Apache proxy: passing on REMOTE_USER to backend server
We are using shibboleth for authentication. Our shibboleth Service provider is running on a host that is running apache with reverse proxy configuration (mod_proxy). The applications using shibboleth are running in the backend, no SP is installed on these servers. We are getting all shibboleth headers on the backend servers.
Now I need the REMOTE_USER variable that is filled by shibboleth authentication on the proxy server to be available on the backend server. I"ve managed to get the value into HTTP_REMOTE_USER and pass it on the the backend servers but i'm struggling to put this value into REMOTE_USER on the backend server.

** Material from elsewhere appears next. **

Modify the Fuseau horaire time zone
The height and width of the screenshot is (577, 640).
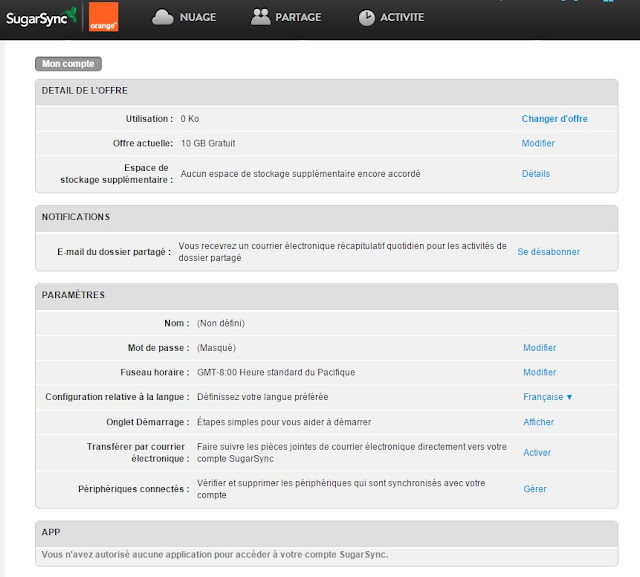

I would like to know what the difference is between HTTP_REMOTE_USER and REMOTE_USER and how to manipulate REMOTE_USER from the apache config without doing actual authentication.
You can send the value of REMOTE_USER on the query string sent to your backend servers:
RewriteCond %{LA-U:REMOTE_USER} (.*)
RewriteRule ^/test.asp(.*) test.asp?userid=%{LA-U:REMOTE_USER} [QSA,P,L]
The LA-U means lookahead. From the mod_rewrite manual:
%{LA-U:variable} can be used for look-aheads which perform an internal (URL-based) sub-request to determine the final value of variable. This can be used to access variable for rewriting which is not available at the current stage, but will be set in a later phase.
For instance, to rewrite according to the REMOTE_USER variable from within the per-server context (httpd.conf file) you must use %{LA-U:REMOTE_USER} - this variable is set by the authorization phases, which come after the URL translation phase (during which mod_rewrite operates).